▸ Estratto del documento
▽

Le rivendicazioni del Califfato e la diffusione dell’odio
L’Isis come sempre ne approfitta per rivendicare gli attentati, sebbene lo faccia riferendosi al XVIII Arrondissement e parli di 8 terroristi, mentre proprio in quella zona non è successo nulla e i terroristi sarebbero molti di più. Un attacco è infatti avvenuto al Bataclan, la sala per concerti nell’XI Arrondissement, non lontano dalla sede di Charlie Hebdo, dove sono rimaste uccise 118 persone. Colpi di kalashnikov sono esplosi in un ristorante e in un bar del X Arrondissement. Granate attorno allo Stade de France, alla periferia della capitale francese, dove era in corso l’amichevole Francia-Germania. Spari a Beaumarchais e in altre due strade. Nulla nel XVIII Arrondissement. Ma c’è un altro modo di uccidere i fatti, attraverso la diffusione dell’odio e la spiegazione immediata di quello che è successo, con la formula causa-effetto-soluzione, che indica nella chiusura di ogni frontiera e di ogni comprensione il rimedio contro l’odio, nell’additare anche mediaticamente, tutti coloro che aderiscono ad una fede, in questo caso l’Islam, come colpevoli, nel rinverdire teorie xenofobe del passato ed eleggerle a paradigma, costruendo dogmi imprescindibili per capire l’efferatezza e e dimostrare l’arretramento culturale di tutto ciò che non risponde al canone occidentale, o alla sua visione. L’altra faccia della medaglia è la diffusione di slogan e di idee di certa stampa, che con titoli davvero poco appropriati, come nel caso di Libero, hanno suscitato sdegno e reazione. Ma anche qui il regno dei social non resta indifferente e si mobilita con petizioni online e mail inviate all’Odg che suscitano come prima reazione la denuncia da parte del giornalista Maso Notarianni nei confronti del direttore responsabile del quotidiano, Maurizio Belpietro e tutte le persone che si riterranno responsabili, sulla base dell’art. 403 del codice penale (offese ad una confessione religiosa mediante vilipendio di persone) e della legge 205 del 1993, la legge Mancino, sulla discriminazione religiosa, etnica e razziale e in secondo luogo campagne per la radiazione del giornalista via Charge.

△

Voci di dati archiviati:
▽

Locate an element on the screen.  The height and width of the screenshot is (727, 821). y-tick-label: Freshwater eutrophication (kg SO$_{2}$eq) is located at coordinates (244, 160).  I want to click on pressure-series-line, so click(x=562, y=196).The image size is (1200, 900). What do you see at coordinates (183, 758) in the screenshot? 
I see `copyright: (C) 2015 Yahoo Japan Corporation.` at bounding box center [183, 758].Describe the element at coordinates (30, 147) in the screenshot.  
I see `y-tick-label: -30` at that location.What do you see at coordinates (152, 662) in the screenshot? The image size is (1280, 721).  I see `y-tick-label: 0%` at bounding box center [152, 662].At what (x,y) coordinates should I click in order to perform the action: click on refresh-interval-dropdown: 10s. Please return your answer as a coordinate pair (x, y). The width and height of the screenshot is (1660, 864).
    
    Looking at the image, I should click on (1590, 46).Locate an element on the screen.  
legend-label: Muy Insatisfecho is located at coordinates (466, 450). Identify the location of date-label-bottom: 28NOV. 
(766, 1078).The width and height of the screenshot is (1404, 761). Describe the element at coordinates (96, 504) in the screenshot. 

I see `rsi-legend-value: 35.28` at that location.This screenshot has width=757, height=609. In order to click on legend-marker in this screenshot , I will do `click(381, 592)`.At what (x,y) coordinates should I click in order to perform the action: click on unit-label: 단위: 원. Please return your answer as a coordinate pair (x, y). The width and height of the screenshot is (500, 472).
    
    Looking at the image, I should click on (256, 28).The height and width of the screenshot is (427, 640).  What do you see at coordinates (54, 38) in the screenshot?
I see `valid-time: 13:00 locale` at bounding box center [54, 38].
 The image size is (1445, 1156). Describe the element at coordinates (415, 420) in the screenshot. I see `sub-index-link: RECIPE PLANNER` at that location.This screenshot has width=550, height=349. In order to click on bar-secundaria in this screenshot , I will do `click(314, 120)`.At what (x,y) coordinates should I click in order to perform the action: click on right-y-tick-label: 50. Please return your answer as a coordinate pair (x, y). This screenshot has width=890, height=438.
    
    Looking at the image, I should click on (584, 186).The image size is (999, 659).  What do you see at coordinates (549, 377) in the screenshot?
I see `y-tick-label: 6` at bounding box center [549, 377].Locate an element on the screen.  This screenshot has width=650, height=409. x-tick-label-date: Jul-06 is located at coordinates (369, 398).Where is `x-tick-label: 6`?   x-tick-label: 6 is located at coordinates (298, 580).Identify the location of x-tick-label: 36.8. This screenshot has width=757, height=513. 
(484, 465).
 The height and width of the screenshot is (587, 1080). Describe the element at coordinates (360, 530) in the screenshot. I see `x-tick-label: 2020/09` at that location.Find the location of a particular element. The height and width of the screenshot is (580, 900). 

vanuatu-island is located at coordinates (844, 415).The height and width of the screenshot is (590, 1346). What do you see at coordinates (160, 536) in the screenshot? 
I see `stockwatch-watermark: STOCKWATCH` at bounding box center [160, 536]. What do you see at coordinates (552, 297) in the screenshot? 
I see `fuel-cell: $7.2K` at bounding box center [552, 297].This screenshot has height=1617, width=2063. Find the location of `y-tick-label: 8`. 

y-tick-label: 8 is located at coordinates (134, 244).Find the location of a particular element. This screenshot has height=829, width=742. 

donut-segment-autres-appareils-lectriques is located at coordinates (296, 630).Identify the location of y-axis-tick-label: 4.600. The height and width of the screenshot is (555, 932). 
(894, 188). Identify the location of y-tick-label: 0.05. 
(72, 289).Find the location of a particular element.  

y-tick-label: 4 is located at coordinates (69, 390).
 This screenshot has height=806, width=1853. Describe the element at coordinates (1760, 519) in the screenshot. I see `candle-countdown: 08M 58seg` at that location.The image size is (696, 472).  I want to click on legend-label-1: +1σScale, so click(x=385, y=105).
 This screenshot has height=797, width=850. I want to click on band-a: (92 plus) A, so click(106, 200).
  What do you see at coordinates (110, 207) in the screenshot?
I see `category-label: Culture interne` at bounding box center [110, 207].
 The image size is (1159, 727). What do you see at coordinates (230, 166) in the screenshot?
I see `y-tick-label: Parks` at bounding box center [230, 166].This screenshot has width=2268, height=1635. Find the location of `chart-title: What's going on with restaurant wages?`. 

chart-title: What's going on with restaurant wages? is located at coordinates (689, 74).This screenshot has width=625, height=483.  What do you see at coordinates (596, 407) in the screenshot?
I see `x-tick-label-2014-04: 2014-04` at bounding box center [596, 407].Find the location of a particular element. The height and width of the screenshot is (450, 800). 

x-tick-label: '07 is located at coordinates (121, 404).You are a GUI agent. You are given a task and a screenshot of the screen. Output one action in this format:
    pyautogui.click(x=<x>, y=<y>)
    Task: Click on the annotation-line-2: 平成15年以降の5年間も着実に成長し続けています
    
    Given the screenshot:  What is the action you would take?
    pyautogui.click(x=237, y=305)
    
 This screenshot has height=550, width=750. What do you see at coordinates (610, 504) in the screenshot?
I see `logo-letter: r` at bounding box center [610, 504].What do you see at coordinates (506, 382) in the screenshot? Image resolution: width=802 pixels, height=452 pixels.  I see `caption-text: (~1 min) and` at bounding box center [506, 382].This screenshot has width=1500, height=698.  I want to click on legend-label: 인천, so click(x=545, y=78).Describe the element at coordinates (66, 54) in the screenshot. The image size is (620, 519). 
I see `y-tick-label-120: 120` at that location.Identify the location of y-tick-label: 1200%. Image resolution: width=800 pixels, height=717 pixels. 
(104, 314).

△

▸ Consegna
Per favore, restituisci per intero e senza alcuna modifica l'estratto sulle rivendicazioni del Califfato e la diffusione dell'odio.

▸ Soluzione
Le rivendicazioni del Califfato e la diffusione dell’odio
L’Isis come sempre ne approfitta per rivendicare gli attentati, sebbene lo faccia riferendosi al XVIII Arrondissement e parli di 8 terroristi, mentre proprio in quella zona non è successo nulla e i terroristi sarebbero molti di più. Un attacco è infatti avvenuto al Bataclan, la sala per concerti nell’XI Arrondissement, non lontano dalla sede di Charlie Hebdo, dove sono rimaste uccise 118 persone. Colpi di kalashnikov sono esplosi in un ristorante e in un bar del X Arrondissement. Granate attorno allo Stade de France, alla periferia della capitale francese, dove era in corso l’amichevole Francia-Germania. Spari a Beaumarchais e in altre due strade. Nulla nel XVIII Arrondissement. Ma c’è un altro modo di uccidere i fatti, attraverso la diffusione dell’odio e la spiegazione immediata di quello che è successo, con la formula causa-effetto-soluzione, che indica nella chiusura di ogni frontiera e di ogni comprensione il rimedio contro l’odio, nell’additare anche mediaticamente, tutti coloro che aderiscono ad una fede, in questo caso l’Islam, come colpevoli, nel rinverdire teorie xenofobe del passato ed eleggerle a paradigma, costruendo dogmi imprescindibili per capire l’efferatezza e e dimostrare l’arretramento culturale di tutto ciò che non risponde al canone occidentale, o alla sua visione. L’altra faccia della medaglia è la diffusione di slogan e di idee di certa stampa, che con titoli davvero poco appropriati, come nel caso di Libero, hanno suscitato sdegno e reazione. Ma anche qui il regno dei social non resta indifferente e si mobilita con petizioni online e mail inviate all’Odg che suscitano come prima reazione la denuncia da parte del giornalista Maso Notarianni nei confronti del direttore responsabile del quotidiano, Maurizio Belpietro e tutte le persone che si riterranno responsabili, sulla base dell’art. 403 del codice penale (offese ad una confessione religiosa mediante vilipendio di persone) e della legge 205 del 1993, la legge Mancino, sulla discriminazione religiosa, etnica e razziale e in secondo luogo campagne per la radiazione del giornalista via Charge.